Opdracht → Typ uit de tekst over de klacht tegen een notaris het gedeelte van "De president van" tot en met "notariaat de rechtseenheid." letterlijk over.

Op 6 augustus 2015 heeft het Gerechtshof Amsterdam een beslissing genomen in de zaak met nummer 200.173.999/01 NOT. Het verzoek, ingediend op 27 juli 2015 door de voorzitter van de kamer voor het notariaat in het ressort Arnhem-Leeuwarden, betrof de verwijzing van een klacht van [X] tegen [Y], notaris te [plaatsnaam], naar de kamer voor het notariaat in het ressort Den Haag. De voorzitter stelde dat de klachten tegen [Y], [notaris Za] en [notaris Zb], die allen verbonden zijn aan hetzelfde notariskantoor, behandeld zouden moeten worden door dezelfde kamer voor het notariaat om juridische en proceseconomische redenen.
De president van het Gerechtshof Amsterdam heeft het verzoek beoordeeld aan de hand van artikel 99 lid 2 van de Wet op het notarisambt. Het hof concludeerde dat er geen juridische basis was om de klacht te verwijzen naar een andere kamer, aangezien niet was aangetoond dat [Y] lid was van de kamer voor het notariaat in Arnhem-Leeuwarden. Bovendien waarborgde de mogelijkheid van hoger beroep tegen de beslissingen van de betrokken kamers voor het notariaat de rechtseenheid.
De president wees het verzoek af, waarbij hij benadrukte dat een voorshandse verwijzing naar een bepaalde kamer voor het notariaat de rechtsvinding zou kunnen beperken en de mogelijkheid van forumshopping zou openen. De beslissing werd genomen door mr. H.T. van der Meer.

Ruwe gegevens →
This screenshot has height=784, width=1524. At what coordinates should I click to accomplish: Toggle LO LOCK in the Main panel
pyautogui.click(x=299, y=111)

Antwoordgedeelte →
De president van het Gerechtshof Amsterdam heeft het verzoek beoordeeld aan de hand van artikel 99 lid 2 van de Wet op het notarisambt. Het hof concludeerde dat er geen juridische basis was om de klacht te verwijzen naar een andere kamer, aangezien niet was aangetoond dat [Y] lid was van de kamer voor het notariaat in Arnhem-Leeuwarden. Bovendien waarborgde de mogelijkheid van hoger beroep tegen de beslissingen van de betrokken kamers voor het notariaat de rechtseenheid.